LOS ANGELES (Variety.com) – The well-worn superhero genre and one of its best-known icons are unlikely vehicles for creating a visually fresh animated feature. But Sony Pictures Animation’s work on the Oscar-nominated animated feature “Spider-Man: Into the Spider-Verse” shows throwing out the rule book and letting everyone play in the creative sandbox can pay off big.

“I think we all had one boss, and that boss is the movie,” says head of character animation Josh Beveridge, who oversaw just over 180 animators working mostly out of Sony Pictures Imageworks’ Vancouver facility.

Seeking to replicate on screen the graphic style of comic book art and illustration using everything from ink lines and half-tone dots to multi-panel images, Beveridge says the movie was animated almost entirely “on twos.” That typically refers to holding a single image for two frames instead of one so only 12 are required to produce one second of film, but it meant many things on this film.

“We used it just as another tool to communicate style,” says Beveridge. “It also gives this whole new texture to things; it’s a little more crisp, you see the poses more and it just feels more like a comic book.”

Animators could use as much or as little of the technique as they wanted, and in as many ways as the graphic look of the movie required. Sometimes a character’s face was animated on ones and the rest of them on twos, says Beveridge.

This posed a number of technical challenges, especially with elements typically created with simulations, like physics, cloth and hair, and camera movements. “We had to come up with really clever tools to be able to get our poses on twos to not be strobing around,” says Beveridge.

Fully simulated effects like fire and explosions proved too realistic, pulling viewers out of the movie, says VFX supervisor Danny Dimian.

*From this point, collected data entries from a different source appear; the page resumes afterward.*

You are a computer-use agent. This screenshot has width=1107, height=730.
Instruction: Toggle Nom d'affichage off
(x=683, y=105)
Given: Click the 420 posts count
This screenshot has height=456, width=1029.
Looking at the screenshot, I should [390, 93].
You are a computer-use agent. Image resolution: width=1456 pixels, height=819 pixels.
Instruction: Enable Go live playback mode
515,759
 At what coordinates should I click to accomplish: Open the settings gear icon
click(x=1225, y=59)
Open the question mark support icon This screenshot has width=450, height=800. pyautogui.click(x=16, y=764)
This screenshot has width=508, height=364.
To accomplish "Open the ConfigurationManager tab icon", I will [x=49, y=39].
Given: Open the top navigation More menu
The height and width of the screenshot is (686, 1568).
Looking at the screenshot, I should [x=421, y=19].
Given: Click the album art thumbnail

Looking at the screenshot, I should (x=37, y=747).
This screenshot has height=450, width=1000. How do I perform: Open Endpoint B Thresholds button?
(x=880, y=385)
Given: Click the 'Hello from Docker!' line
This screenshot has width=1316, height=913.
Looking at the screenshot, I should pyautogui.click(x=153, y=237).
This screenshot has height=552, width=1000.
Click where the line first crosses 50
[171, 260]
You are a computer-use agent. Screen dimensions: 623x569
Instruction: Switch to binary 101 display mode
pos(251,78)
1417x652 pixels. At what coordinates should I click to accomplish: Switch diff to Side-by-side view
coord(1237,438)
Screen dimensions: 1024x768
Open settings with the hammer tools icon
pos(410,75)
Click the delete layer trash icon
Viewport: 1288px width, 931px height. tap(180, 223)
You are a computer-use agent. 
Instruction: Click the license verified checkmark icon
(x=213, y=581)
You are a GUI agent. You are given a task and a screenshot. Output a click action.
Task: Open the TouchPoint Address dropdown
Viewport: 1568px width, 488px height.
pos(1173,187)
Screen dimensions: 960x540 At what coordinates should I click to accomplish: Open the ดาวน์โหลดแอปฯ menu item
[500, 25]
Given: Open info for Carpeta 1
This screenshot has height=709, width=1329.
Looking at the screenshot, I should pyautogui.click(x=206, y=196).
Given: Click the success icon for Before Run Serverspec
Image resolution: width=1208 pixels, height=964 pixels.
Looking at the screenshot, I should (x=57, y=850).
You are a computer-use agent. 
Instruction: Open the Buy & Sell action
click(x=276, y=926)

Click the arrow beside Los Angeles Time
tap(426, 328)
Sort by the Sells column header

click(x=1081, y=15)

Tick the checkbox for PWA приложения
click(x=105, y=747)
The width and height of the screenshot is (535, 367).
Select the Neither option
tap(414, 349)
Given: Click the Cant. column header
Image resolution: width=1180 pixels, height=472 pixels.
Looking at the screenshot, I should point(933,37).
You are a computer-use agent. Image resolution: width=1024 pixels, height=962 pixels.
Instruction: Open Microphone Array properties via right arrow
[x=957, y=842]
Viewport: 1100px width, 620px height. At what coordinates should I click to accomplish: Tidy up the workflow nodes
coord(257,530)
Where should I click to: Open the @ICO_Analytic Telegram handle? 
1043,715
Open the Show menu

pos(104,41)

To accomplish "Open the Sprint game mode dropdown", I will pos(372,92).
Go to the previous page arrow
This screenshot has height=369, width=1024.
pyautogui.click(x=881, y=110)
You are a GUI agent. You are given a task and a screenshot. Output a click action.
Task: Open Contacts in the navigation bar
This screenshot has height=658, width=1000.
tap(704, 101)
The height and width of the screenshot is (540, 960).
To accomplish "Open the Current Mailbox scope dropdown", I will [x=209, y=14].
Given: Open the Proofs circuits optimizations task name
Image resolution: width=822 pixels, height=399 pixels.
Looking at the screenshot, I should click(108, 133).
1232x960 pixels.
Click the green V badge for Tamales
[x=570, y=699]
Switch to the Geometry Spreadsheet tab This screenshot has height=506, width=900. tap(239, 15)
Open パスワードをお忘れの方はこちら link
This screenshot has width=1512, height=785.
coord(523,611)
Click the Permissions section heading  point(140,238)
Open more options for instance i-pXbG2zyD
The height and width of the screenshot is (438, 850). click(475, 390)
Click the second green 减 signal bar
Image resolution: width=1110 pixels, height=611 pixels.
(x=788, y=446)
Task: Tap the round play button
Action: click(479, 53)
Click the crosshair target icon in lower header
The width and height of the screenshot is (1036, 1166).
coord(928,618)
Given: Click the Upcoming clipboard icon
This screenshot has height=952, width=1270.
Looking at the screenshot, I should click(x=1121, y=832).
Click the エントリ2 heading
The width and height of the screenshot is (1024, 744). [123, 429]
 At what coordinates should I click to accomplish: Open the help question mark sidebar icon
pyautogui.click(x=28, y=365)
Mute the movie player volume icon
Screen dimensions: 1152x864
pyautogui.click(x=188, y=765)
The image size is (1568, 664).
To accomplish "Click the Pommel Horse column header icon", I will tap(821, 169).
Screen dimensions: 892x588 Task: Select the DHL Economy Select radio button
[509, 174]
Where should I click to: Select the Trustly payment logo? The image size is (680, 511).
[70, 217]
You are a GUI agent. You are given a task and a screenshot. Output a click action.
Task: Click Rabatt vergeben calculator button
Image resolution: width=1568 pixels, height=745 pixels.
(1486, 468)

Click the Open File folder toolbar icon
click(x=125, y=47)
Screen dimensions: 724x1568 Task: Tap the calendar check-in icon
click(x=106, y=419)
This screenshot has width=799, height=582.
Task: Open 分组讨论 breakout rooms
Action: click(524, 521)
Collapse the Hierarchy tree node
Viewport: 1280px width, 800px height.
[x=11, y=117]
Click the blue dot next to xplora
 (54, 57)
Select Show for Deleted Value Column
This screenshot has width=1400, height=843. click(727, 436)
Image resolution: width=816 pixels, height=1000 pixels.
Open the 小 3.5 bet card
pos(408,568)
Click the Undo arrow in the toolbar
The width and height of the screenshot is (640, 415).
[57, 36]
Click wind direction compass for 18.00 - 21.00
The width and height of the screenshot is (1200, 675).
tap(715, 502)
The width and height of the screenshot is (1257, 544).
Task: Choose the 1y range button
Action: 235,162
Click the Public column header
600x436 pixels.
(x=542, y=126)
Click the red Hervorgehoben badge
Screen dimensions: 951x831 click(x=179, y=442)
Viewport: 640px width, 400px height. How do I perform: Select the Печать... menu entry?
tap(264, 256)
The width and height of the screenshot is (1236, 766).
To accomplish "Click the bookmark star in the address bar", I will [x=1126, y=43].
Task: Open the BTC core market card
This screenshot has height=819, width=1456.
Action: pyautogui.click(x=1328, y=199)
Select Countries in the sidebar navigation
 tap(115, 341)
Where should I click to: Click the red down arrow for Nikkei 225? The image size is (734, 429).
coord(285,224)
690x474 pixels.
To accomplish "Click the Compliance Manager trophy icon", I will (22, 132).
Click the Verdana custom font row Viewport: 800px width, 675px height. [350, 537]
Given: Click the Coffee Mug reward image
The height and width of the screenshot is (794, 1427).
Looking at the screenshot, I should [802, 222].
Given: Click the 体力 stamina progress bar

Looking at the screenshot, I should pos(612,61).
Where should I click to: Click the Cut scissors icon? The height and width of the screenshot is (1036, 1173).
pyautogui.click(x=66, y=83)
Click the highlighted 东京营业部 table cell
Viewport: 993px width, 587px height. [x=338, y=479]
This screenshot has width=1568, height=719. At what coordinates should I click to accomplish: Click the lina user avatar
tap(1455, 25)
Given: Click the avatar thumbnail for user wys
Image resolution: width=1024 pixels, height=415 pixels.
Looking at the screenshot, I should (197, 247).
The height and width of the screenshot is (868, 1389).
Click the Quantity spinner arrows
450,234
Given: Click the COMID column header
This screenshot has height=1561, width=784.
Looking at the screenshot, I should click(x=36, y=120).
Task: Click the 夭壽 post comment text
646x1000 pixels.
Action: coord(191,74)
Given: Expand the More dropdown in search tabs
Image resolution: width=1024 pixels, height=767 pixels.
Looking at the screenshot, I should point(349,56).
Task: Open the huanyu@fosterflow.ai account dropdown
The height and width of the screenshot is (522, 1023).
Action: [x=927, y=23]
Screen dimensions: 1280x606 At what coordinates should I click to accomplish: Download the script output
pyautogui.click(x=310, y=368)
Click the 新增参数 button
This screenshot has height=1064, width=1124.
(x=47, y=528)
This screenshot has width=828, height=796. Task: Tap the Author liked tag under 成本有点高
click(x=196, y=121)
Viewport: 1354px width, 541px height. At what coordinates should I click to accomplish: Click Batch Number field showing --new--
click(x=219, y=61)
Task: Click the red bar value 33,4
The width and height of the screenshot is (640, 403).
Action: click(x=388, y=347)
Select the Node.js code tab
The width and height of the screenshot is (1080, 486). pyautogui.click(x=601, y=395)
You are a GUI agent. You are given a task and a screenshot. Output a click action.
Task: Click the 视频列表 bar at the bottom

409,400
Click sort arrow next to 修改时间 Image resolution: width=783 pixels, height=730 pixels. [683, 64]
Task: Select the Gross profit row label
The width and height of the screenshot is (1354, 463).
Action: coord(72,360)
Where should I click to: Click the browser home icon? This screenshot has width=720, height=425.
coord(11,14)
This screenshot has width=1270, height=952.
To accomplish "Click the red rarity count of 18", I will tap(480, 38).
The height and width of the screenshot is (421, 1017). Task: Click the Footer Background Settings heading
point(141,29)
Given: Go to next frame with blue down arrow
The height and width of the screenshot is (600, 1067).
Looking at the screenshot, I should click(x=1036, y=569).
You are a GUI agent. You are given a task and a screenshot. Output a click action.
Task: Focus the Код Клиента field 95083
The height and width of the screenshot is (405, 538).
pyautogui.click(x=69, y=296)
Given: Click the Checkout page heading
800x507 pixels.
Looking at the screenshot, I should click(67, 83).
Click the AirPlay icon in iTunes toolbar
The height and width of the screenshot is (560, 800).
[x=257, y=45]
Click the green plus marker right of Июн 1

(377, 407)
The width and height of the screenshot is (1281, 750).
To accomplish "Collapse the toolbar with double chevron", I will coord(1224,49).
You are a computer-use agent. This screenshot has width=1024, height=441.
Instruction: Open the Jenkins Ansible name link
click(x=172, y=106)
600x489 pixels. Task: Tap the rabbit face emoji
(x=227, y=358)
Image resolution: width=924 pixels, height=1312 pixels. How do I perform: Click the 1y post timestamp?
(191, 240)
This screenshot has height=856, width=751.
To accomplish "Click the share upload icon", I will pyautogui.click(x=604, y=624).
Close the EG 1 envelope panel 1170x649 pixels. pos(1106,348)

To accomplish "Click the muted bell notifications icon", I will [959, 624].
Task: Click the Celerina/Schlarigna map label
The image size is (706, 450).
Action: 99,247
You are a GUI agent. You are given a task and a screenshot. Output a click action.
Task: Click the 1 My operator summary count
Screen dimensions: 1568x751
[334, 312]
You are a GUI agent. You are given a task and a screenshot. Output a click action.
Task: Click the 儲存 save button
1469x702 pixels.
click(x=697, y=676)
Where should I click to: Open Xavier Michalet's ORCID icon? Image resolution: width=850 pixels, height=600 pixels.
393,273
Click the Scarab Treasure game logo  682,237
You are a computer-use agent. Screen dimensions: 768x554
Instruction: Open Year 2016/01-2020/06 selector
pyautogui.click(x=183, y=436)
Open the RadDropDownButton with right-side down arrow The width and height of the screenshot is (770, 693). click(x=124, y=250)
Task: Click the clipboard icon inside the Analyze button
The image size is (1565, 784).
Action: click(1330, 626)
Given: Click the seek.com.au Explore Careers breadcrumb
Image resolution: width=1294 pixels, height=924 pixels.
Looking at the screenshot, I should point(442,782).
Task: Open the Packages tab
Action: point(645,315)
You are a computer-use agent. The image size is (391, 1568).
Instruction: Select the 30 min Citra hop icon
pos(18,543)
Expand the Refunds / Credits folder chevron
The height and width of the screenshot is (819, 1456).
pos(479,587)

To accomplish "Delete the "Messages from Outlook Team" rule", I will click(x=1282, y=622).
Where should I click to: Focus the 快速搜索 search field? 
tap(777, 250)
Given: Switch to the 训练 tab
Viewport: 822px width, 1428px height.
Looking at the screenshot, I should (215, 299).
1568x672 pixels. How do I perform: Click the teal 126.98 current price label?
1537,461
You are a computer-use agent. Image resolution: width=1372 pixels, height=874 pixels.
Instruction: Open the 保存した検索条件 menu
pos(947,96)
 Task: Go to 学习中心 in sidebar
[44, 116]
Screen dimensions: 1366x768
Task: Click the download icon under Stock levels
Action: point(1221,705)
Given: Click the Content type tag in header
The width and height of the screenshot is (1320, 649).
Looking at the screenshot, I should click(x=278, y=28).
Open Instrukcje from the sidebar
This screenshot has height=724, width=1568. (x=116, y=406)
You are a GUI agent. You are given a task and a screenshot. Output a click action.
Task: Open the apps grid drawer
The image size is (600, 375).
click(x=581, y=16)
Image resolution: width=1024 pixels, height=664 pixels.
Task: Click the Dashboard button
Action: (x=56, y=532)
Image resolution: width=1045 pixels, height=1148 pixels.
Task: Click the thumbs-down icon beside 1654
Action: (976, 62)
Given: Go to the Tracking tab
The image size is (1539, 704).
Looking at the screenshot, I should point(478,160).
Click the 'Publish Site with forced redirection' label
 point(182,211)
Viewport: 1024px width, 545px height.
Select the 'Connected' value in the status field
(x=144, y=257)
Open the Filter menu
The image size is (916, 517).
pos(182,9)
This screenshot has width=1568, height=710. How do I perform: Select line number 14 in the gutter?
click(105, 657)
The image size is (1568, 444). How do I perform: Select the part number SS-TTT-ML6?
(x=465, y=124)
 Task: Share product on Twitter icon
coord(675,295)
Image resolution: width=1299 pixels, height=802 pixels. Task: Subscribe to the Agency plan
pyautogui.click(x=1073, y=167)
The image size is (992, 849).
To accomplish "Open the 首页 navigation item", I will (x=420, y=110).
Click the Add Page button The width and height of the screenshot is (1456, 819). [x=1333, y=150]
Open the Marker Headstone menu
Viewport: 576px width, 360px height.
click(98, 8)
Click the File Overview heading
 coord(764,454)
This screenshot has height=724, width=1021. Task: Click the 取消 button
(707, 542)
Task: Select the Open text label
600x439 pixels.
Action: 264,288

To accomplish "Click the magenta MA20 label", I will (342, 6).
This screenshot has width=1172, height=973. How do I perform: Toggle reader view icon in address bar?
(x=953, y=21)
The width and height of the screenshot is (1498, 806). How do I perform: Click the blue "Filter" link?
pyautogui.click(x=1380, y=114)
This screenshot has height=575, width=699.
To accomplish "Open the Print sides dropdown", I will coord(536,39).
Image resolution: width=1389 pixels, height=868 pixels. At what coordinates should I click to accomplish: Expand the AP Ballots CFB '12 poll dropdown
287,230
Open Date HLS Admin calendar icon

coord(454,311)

The effects team solved that by going back to the movie’s visual inspiration and adding hand-drawn elements to those effects.

“What we did was work with 2D effects animators to build libraries of these beautifully designed cycles,” he says. “The timing of it was still simulation based and we had simulation all around it to mix and match, but you always had this beautifully designed, hand-drawn part that was in there as well, and that kind of tied everything together.

Characters as diverse as the Looney Tunes-inspired movements of Spider-Ham and the anime-flavored Peni Parker and Sp//dr had to be built differently from the more human characters. “We needed Ham and Peni to be pliable, to feel like they are drawings even more so than the other characters,” says Beveridge. ”Every frame is really engineered to feel like its a drawing.”

And action sequences were a true group effort, with entire teams and departments collaborating and throwing out ideas to find solutions.

“It’s such a dance between camera language, the performance, speed, the edit — all of these things are so precision that it has to be workshopped together,” says Beveridge. “Those areas felt like guerrilla filmmaking and it tested our boundaries and I’m proud of how it turned out.”